«Una prima stima dell’impatto dei dazi sulle pmi indica che ci sarà un calo dell’export del 4,5-5%. Lo scenario però è in evoluzione e molto dipenderà se il presidente americano Donald Trump confermerà l’aumento delle tariffe al 15% come è sua intenzione. Inoltre bisognerà vedere se ci saranno i rimborsi sulle imposte doganali precedentemente pagate ma contestate dalla Corte Suprema.
Insomma un grande caos e le aziende nelle sabbie mobili». Cristian Camisa, presidente di Confapi, l’associazione che riunisce le piccole e medie imprese fa da megafono alle difficoltà degli associati. «Con questo clima nessuno si azzarda a fare investimenti e progetti a medio e tantomeno a lungo termine».
Circa il 70% delle pmi ha come mercato di sbocco l’Europa, in che modo vi preoccupano i dazi americani?

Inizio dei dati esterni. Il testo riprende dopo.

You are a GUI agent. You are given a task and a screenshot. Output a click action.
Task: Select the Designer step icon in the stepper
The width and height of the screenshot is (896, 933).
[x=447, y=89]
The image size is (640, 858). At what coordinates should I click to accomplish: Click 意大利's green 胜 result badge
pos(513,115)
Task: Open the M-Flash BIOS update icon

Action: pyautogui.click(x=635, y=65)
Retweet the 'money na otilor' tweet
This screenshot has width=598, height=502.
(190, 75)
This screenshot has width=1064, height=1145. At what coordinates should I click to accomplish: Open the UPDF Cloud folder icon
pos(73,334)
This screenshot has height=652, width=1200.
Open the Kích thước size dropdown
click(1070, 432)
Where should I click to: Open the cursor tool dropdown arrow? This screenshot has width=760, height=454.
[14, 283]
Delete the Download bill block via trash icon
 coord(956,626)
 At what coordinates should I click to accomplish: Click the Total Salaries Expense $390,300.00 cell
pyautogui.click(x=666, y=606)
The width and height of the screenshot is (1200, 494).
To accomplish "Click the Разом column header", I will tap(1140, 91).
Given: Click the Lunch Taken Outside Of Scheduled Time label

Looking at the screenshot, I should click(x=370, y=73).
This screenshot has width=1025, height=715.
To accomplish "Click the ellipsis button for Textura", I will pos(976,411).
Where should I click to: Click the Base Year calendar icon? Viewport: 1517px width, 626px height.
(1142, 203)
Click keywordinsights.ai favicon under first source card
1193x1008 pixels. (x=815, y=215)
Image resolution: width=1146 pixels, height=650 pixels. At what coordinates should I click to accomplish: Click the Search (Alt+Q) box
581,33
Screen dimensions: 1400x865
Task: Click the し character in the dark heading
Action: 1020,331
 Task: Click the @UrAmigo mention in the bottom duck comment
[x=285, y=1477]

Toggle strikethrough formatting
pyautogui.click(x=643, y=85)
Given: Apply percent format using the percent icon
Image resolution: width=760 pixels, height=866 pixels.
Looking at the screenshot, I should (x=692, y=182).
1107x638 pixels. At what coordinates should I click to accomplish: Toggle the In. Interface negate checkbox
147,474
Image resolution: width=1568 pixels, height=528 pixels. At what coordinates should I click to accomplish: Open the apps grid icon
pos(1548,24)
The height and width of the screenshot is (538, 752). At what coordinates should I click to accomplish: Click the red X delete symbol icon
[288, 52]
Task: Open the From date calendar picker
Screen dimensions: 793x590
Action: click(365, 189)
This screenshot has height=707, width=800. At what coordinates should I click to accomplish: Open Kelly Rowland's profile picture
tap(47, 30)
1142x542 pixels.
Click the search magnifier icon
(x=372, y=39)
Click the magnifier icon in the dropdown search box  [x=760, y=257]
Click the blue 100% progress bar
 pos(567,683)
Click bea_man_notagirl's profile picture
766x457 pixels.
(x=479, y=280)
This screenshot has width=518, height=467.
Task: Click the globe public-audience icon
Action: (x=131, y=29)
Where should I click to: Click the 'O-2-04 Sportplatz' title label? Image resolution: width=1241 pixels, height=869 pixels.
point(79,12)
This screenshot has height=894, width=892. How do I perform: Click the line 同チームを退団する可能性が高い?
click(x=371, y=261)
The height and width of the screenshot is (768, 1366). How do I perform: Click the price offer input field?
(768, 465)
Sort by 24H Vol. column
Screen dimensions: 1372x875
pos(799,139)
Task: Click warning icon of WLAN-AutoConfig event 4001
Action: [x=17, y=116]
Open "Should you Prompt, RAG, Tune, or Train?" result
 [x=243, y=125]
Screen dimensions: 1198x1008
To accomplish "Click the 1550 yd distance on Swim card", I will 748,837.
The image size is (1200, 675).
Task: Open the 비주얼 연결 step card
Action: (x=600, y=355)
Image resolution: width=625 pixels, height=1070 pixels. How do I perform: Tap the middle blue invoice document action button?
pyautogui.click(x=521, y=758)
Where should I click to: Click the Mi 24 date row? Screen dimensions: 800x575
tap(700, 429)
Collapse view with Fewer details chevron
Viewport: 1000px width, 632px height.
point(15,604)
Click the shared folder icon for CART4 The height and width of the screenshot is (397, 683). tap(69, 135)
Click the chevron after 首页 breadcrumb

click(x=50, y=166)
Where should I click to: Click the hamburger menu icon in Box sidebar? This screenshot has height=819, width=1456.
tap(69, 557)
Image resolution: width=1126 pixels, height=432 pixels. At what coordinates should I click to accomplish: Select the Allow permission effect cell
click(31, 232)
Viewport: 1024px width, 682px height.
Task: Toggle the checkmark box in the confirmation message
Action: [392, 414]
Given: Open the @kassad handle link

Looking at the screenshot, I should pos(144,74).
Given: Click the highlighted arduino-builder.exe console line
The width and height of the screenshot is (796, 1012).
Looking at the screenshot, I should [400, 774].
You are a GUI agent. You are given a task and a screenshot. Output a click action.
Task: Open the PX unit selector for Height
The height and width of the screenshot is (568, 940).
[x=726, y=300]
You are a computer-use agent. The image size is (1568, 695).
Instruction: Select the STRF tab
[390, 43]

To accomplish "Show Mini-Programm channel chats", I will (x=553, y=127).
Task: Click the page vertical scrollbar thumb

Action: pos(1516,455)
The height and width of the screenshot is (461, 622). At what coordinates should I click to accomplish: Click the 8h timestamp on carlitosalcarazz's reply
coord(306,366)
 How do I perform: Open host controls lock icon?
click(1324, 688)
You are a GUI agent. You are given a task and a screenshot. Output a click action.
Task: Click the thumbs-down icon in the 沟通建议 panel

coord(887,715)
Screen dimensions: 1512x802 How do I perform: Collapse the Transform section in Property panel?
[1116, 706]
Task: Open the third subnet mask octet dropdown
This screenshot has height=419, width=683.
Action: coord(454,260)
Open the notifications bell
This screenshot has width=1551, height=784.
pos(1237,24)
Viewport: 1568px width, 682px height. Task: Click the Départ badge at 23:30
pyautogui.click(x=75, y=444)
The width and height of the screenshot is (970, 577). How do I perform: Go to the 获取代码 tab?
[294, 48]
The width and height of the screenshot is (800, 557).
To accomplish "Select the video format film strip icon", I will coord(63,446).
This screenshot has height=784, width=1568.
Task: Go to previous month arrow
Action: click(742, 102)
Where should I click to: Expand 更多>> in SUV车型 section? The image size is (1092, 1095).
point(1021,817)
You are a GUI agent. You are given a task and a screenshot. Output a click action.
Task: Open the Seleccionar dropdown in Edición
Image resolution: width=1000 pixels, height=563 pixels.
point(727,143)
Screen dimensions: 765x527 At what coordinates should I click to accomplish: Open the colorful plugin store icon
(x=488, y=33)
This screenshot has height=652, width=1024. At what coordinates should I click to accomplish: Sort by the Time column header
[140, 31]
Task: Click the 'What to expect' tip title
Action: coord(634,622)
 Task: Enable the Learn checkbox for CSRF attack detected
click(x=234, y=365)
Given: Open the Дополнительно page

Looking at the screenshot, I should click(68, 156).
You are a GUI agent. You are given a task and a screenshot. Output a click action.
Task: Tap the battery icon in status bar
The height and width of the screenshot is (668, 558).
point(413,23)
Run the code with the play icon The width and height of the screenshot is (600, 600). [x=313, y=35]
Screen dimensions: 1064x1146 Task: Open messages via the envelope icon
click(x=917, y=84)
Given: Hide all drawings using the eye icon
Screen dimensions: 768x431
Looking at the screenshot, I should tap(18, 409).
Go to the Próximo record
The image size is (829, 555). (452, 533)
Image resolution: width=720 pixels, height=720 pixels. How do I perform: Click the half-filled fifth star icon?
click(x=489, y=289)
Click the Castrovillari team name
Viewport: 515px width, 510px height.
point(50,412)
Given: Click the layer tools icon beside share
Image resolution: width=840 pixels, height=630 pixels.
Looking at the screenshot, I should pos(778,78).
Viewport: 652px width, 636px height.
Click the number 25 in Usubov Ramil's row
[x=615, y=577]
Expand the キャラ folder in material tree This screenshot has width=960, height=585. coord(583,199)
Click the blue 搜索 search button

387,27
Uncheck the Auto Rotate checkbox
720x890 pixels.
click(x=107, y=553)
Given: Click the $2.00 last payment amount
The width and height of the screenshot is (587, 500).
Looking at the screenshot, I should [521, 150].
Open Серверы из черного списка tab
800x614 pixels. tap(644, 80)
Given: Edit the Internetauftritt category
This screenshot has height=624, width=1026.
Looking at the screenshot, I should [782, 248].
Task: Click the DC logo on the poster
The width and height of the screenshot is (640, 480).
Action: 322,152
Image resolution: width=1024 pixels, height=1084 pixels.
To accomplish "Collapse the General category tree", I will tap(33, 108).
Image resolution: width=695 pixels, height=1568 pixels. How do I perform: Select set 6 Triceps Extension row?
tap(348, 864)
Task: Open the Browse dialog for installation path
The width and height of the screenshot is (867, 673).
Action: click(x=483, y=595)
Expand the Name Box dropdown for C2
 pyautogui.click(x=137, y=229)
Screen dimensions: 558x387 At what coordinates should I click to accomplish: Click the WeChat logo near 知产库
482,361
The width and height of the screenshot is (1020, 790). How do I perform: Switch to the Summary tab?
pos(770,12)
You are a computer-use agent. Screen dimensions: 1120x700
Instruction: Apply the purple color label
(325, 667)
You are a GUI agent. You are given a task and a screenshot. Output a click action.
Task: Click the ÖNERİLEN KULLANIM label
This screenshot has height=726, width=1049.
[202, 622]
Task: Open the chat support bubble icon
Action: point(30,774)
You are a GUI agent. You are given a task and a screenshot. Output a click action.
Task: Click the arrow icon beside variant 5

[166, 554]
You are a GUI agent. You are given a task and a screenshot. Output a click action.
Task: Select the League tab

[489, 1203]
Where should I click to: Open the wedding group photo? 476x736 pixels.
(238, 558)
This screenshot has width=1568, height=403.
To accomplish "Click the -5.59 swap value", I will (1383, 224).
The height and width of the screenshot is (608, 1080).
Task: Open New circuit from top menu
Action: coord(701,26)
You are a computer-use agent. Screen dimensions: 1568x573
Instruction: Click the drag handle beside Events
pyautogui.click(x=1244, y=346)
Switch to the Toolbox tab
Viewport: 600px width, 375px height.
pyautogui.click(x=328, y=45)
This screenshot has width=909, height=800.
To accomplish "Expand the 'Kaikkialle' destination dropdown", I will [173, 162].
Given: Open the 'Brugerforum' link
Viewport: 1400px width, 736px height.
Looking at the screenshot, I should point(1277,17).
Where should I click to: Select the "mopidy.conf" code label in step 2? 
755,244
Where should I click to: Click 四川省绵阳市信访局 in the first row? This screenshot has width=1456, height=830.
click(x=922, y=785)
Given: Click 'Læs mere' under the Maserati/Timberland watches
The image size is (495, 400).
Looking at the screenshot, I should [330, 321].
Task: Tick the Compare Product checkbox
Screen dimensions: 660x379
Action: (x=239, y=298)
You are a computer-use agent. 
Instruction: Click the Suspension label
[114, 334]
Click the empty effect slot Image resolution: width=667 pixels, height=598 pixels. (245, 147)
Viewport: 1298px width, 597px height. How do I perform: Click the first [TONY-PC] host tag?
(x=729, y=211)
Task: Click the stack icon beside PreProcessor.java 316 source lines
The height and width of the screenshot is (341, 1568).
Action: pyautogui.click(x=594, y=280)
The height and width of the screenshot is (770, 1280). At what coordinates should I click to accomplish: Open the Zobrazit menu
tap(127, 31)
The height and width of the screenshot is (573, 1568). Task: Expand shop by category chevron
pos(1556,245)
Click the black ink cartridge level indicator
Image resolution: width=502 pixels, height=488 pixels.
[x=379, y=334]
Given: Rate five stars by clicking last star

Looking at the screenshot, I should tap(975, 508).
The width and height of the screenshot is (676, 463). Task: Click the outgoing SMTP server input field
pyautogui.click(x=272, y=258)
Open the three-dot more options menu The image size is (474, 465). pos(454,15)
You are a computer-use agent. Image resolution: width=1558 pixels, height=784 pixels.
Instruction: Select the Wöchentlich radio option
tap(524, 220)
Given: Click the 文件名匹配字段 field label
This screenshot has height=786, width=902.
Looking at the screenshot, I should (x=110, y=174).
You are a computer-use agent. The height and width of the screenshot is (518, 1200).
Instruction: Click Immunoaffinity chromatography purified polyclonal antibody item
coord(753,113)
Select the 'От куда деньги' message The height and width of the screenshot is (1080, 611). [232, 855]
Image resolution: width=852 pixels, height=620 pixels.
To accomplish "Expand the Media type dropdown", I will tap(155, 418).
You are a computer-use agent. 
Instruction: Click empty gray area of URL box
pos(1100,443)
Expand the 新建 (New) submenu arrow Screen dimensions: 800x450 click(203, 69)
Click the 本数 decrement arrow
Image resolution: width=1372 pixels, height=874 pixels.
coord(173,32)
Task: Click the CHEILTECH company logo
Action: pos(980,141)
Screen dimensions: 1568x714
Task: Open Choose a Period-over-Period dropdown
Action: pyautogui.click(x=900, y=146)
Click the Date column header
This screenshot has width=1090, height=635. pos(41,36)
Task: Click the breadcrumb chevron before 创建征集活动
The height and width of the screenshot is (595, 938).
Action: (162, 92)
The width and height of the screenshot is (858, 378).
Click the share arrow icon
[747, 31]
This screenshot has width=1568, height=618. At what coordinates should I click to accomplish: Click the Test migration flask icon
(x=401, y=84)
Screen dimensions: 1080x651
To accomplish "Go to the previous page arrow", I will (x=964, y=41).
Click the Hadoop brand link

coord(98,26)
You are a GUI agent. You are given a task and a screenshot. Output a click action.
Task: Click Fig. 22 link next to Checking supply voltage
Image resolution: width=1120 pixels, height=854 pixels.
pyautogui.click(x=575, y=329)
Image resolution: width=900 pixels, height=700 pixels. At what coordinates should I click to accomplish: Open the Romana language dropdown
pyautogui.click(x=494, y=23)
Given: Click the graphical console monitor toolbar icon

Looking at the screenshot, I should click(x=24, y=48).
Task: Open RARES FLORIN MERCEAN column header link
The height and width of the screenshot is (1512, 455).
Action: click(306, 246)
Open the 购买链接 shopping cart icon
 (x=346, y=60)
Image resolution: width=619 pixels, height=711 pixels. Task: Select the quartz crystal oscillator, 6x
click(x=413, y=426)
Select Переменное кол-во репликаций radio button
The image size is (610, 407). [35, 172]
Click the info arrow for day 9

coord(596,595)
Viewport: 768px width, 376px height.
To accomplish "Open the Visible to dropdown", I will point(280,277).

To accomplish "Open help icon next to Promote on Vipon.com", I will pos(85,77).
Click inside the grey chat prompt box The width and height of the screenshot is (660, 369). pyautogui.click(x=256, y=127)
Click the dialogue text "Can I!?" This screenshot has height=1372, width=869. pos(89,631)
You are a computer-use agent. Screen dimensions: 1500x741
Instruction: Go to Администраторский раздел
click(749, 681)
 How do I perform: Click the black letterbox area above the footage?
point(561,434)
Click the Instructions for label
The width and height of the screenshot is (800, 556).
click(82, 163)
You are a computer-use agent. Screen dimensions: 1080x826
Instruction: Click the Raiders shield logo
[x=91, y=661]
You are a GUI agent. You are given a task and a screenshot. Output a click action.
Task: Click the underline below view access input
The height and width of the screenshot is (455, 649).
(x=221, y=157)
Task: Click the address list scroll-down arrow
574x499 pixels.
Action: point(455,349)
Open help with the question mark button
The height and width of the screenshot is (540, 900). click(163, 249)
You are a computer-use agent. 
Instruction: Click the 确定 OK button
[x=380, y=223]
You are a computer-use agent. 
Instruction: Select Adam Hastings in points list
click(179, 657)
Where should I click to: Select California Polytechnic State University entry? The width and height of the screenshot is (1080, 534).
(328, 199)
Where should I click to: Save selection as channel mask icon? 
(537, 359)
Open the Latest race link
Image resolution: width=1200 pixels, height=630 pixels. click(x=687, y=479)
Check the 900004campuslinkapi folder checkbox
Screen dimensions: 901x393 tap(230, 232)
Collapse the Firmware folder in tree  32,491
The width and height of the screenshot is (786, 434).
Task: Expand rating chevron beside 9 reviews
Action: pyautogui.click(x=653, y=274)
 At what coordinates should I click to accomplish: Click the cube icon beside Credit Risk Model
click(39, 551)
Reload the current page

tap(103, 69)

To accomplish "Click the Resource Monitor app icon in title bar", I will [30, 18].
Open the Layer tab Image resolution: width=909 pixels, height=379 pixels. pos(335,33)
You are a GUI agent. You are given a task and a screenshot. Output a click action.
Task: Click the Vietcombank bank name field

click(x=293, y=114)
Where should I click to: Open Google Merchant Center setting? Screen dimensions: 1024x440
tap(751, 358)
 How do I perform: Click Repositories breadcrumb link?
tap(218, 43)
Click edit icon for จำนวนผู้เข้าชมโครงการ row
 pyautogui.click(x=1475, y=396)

«Tutte le pmi risentono, in un modo o nell’altro, della situazione di incertezza internazionale. I dazi del 10% dovrebbero rimanere per 150 giorni ma quello che succede dopo è un grande punto interrogativo e nel frattempo c’è anche la problematica del cambio sfavorevole con il dollaro che in un anno si è deprezzato del 13% e raddoppia il costo delle tariffe. In un sistema globalizzato e di mercati interconnessi, nessuno è al riparo dalla politica di Washington. Questa situazione finisce per privilegiare e rendere più agguerrita la concorrenza delle aziende di Cina, India e Paesi del Sud America. Il paradosso dei dazi flat, uguali per tutti, favorisce coloro che erano soggetti a tariffe superiori come il Brasile che avrà variazione -13,6%, la Cina con -7,1% e l’India con -5,6% mentre per l’Italia la variazione sarà di +1,7-2%. I prodotti provenienti da questi Paesi rischiano di rubare ulteriori quote di mercato alle imprese italiane».
Quali settori merceologici sono più esposti?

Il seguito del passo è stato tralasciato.